Sociedad de Mejoras Públicas de Manizales

Los demonios del procurador

El Espectador/ Opinión |27 Mar 2011 - 1:00 am

Felipe Zuleta Lleras

Por: Felipe Zuleta Lleras

NUEVAMENTE EL PROCURADOR GEneral de la Nación arremete en contra de la revista Soho por haber publicado unas fotos artísticas que muestran a un sacerdote (actor) rodeado de unos jóvenes desnudos (dos menores con permiso de sus padres y uno de 25 años, todos actores).

 

Se trata de un trabajo fotográfico del maestro Mauricio Vélez, que se está exhibiendo ahora en Medellín y que la revista encontró estéticamente importante para publicar. ¿Acaso exhibir esas fotos en una galería no es contravención y publicarlas sí lo es? ¿Quién traza la línea entre el arte cuando se exhibe y qué lo vuelve ilícito cuando se publica? ¿Entonces los que montaron las imágenes en internet trasgredieron la ley? ¿Puede el arte, así sea explícito y fuerte, ser medido, censurado, castigado por la leyes? ¿Hasta dónde llega la libertad de expresión?

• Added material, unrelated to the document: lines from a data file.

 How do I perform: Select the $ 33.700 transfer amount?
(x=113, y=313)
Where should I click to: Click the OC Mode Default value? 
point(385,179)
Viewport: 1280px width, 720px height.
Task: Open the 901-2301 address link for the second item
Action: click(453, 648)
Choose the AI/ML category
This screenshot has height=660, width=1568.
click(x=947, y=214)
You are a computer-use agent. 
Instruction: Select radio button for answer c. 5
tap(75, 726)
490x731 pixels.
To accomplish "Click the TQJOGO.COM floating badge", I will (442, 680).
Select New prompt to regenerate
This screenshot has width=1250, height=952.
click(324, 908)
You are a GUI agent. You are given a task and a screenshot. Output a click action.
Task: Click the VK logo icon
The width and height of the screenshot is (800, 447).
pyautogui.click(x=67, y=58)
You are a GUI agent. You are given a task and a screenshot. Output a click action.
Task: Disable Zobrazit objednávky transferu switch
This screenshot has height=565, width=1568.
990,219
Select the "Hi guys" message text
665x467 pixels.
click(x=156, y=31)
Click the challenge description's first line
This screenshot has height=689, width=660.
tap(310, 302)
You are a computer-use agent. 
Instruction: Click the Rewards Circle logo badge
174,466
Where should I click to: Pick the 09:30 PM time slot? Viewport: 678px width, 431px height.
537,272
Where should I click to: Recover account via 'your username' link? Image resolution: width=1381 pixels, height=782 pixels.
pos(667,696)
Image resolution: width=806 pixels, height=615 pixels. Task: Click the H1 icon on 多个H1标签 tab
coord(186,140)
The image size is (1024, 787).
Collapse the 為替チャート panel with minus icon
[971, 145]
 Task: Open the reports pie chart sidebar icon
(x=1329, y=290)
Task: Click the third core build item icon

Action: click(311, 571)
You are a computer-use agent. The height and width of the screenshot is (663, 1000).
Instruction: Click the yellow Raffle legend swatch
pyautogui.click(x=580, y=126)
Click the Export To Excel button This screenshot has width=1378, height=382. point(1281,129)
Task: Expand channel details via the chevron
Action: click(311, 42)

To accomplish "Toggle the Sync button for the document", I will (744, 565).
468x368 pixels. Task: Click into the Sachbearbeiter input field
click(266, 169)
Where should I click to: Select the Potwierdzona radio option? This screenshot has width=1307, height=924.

Este debate resulta muy interesante, pero desafortunadamente ahora está contaminado por razones religiosas, pues es claro que la Procuraduría en sus más altas posiciones está tomada por no sé qué clase de medievales funcionarios que, según ha trascendido, rezan a diario y se persignan antes de tomar sus decisiones. Es decir, que ellos ya no administran justicia en nombre de la República de Colombia, como lo ordena la Constitución Nacional, sino que lo hacen veladamente en nombre de Dios, claro, el de ellos, el de sus creencias, al que le imploran para que los ilumine (aun cuando creo que Dios tiene en racionamiento al procurador).

Cómo se ve que el creyente y acucioso procurador, por andar tipificando delitos sin que tenga competencia para eso (como bien lo sostuvo el profesor Yesid Reyes en una columna escrita en este diario), no ha tenido tiempo para entender que este es un país laico, en donde muy a su pesar no todo lo que él considera pecado es delito.

Imagino que rezar es demorado y escribir eternos e incomprensibles memoriales para oponerse a los derechos de las minorías, como el matrimonio entre personas del mismo sexo, le roba mucho tiempo, tiempo que más bien debería utilizar para garantizarles sus derechos plenos a cada colombiano.

Si el procurador destinara más esfuerzos para procesar a los soldados que asesinaron a los muchachos de Soacha, a los pedófilos, a los parapolítcos que él, con sospechosa celeridad pide que absuelvan, tal vez tendría menos oportunidades para ver cientos de demonios en donde no existen.

Debe saber el señor procurador que ni los gays, ni las madres que deben abortar, ni los artistas, ni los periodistas de Soho son los demonios: no señor, los demonios son los que deambulan por su cabeza haciendo que usted interprete y amolde la ley de acuerdo con sus creencias religiosas.

Rece, señor procurador, rece mucho para ver si su Dios se decide a levantarle el racionamiento al que lo tiene sometido y lo ilumine de una vez por todas, porque al paso que va acabará pudriéndose en las tinieblas de su propia conciencia que es su peor diablo.